Measure Complexity Explanation
Time O(x · log x) At most x decrements, each digit check costs O(log x) due to string conversion
Space O(1) Only a few integers and temporary string representation

The constraints cap x at 10,000, so the worst-case number of iterations is tiny. Even a straightforward loop executes comfortably within time limits.

Test Cases

import sys, io

def run(inp: str) -> str:
    sys.stdin = io.StringIO(inp)
    from contextlib import redirect_stdout
    import io as sio

    out = sio.StringIO()
    with redirect_stdout(out):
        solve()
    return out.getvalue().strip()

def solve():
    x = int(sys.stdin.readline().strip())
    cur = x - 1
    
    while cur > 0:
        if '7' not in str(cur):
            print(cur)
            return
        cur -= 1
    
    print(0)

# provided samples
assert run("8\n") == "6"
assert run("777\n") == "699"

# custom cases
assert run("7\n") == "6", "single forbidden number"
assert run("10\n") == "9", "simple boundary"
assert run("100\n") == "99", "two-digit collapse"
assert run("71\n") == "69", "skipping across forbidden digit"
Test input Expected output What it validates
7 6 single forbidden value boundary
10 9 simple decrement case
100 99 digit boundary transition
71 69 skipping range containing forbidden digit

Edge Cases

For input x = 7, the algorithm sets cur = 6. The check '7' in str(6) is false immediately, so it outputs 6. This confirms correct handling when the forbidden digit is exactly at the boundary.

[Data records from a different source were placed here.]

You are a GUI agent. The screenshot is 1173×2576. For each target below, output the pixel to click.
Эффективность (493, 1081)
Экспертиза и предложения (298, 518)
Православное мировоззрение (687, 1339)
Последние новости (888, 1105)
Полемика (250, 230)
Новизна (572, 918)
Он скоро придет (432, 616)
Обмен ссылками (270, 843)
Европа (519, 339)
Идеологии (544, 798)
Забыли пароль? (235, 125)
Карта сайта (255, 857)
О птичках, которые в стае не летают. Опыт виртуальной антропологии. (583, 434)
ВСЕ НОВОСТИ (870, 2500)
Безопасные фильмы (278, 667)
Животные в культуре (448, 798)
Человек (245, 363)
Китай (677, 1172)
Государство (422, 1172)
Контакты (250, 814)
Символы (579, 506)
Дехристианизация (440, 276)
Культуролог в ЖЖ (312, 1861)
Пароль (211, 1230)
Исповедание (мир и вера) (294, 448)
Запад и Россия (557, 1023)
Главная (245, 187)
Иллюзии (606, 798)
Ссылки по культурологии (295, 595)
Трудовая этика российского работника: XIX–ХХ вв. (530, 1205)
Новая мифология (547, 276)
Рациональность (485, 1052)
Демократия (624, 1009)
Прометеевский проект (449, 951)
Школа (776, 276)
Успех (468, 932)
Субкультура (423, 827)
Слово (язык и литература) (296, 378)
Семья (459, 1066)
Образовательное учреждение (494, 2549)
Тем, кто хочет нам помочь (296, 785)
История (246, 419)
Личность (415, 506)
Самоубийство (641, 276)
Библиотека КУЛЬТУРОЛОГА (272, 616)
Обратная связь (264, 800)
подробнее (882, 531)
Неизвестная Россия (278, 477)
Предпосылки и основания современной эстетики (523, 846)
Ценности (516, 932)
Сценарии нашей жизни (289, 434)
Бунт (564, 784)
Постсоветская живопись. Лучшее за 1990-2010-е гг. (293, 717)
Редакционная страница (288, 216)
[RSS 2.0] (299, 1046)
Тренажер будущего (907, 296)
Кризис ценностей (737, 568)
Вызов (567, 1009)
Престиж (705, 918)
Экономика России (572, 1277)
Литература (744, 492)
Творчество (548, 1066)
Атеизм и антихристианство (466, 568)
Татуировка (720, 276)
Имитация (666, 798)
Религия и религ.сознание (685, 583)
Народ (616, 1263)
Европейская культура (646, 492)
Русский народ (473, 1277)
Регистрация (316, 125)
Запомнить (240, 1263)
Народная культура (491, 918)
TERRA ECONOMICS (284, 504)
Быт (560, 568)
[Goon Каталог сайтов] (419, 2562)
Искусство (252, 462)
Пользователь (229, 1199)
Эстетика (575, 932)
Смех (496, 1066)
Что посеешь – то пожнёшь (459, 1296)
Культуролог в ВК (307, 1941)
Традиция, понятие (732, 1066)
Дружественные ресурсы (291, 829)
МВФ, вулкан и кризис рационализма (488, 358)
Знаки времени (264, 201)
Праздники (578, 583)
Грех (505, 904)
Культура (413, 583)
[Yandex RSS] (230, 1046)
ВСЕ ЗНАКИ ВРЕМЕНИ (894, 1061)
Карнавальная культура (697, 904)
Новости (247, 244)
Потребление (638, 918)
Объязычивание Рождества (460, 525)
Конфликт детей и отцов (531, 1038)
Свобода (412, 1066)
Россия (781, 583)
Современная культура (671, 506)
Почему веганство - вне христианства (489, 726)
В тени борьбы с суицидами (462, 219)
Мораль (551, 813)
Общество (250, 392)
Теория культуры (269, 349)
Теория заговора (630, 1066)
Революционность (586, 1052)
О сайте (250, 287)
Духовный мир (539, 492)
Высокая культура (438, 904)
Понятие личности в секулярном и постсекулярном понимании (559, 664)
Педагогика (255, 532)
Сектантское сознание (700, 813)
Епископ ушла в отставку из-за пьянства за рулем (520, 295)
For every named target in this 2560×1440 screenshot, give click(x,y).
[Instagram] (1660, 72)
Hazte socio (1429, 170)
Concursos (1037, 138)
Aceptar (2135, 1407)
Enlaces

For input x = 70, the algorithm starts at 69. Since 69 contains no 7, it is returned immediately. The sequence never evaluates 70 itself because the strict inequality is enforced at initialization.

For input x = 100, the algorithm evaluates 99 directly. Since neither digit is 7, the output is 99, demonstrating correct handling of carry-like digit transitions without explicit numeric reasoning.